WHAT YOU SHOULD DO —
Display each line of the items below that contains the word "anchor", copied in full. Case counts.

MATERIAL SUPPLIED —

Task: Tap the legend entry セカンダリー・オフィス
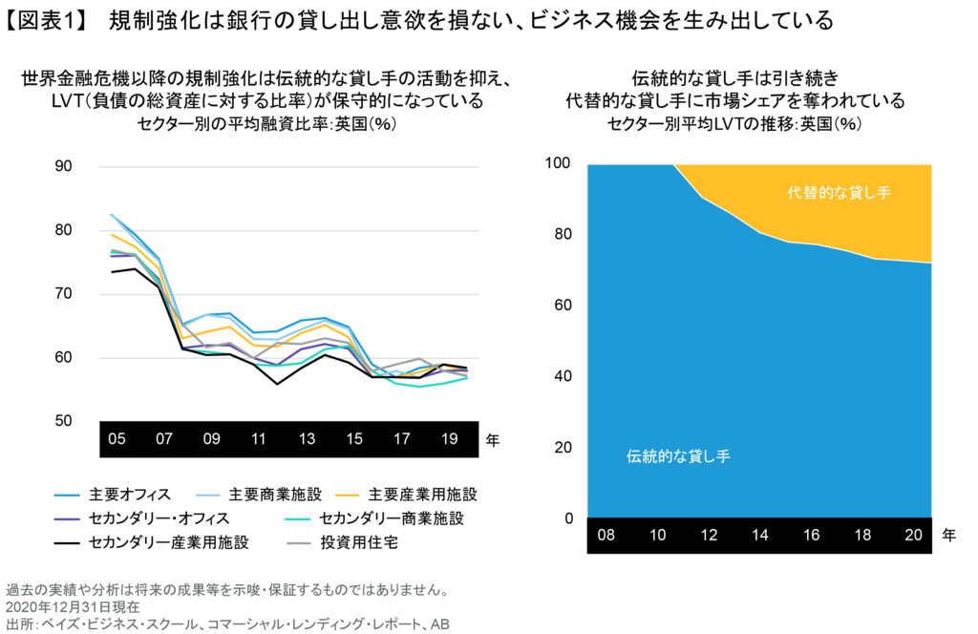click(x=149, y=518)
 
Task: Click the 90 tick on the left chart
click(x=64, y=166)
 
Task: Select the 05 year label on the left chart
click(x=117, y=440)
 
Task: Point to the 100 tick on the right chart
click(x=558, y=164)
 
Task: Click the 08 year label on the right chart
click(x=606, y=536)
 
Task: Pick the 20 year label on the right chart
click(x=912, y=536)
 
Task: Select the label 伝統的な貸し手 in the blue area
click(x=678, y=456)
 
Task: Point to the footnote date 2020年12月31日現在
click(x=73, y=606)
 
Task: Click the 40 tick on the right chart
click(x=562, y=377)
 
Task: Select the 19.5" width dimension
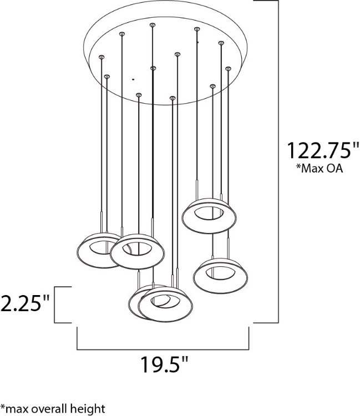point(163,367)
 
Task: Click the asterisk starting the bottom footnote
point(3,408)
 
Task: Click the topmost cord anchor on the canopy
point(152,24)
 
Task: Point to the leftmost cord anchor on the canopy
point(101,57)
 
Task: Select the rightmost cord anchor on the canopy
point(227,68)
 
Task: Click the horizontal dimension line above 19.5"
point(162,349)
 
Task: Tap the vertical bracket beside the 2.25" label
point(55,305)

--

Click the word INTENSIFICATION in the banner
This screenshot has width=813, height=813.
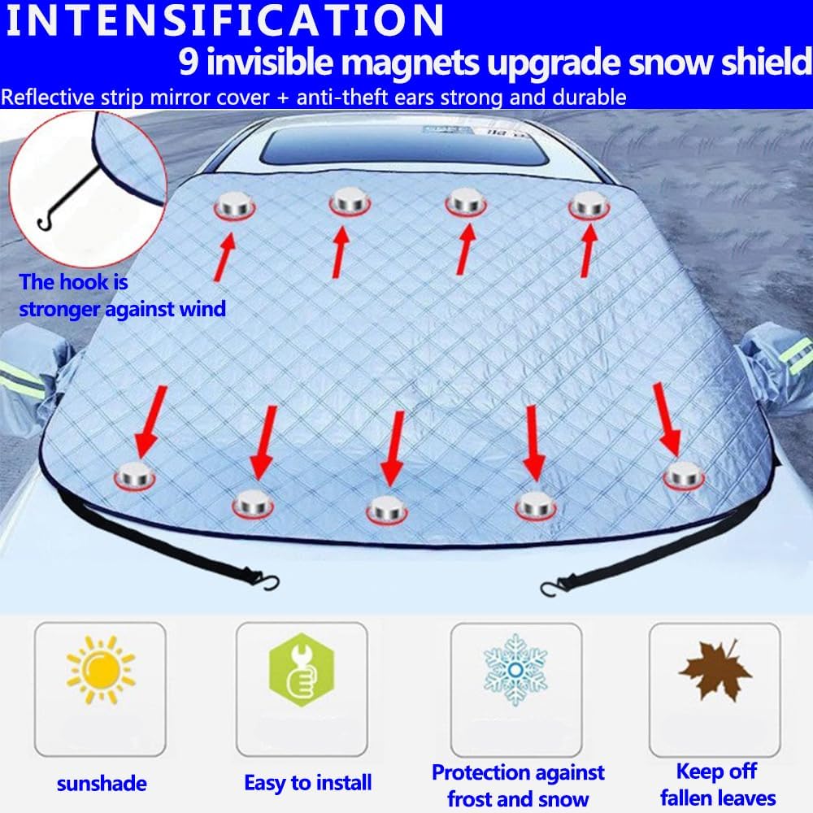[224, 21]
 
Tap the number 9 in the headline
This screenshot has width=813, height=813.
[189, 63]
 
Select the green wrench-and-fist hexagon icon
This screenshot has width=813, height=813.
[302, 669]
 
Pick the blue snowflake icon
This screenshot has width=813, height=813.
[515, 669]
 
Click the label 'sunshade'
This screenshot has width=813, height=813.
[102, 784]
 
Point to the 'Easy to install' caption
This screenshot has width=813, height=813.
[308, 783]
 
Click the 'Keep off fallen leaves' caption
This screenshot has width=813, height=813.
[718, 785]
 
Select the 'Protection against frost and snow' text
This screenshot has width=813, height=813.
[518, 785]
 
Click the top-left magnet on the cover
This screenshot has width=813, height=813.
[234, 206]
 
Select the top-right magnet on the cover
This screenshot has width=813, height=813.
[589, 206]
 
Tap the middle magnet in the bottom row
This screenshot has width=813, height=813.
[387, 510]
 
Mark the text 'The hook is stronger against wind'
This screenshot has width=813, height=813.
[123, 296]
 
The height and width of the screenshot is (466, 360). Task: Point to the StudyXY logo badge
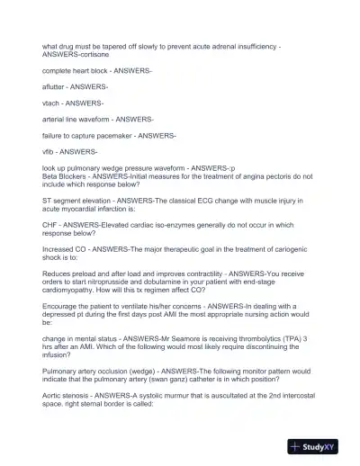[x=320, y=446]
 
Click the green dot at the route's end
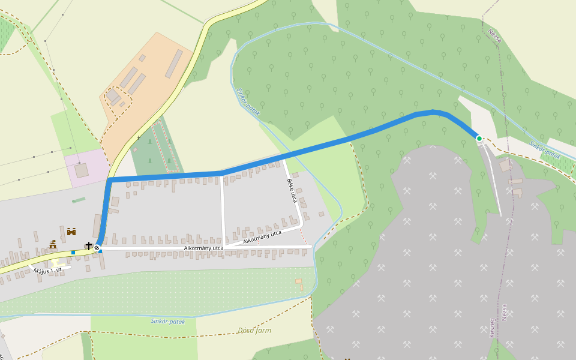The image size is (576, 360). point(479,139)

TASK RESPONSE —
Task: Click the topmost cord anchor on the canopy
Task: Point to the leftmost cord anchor on the canopy
Task: Select the rightmost cord anchor on the canopy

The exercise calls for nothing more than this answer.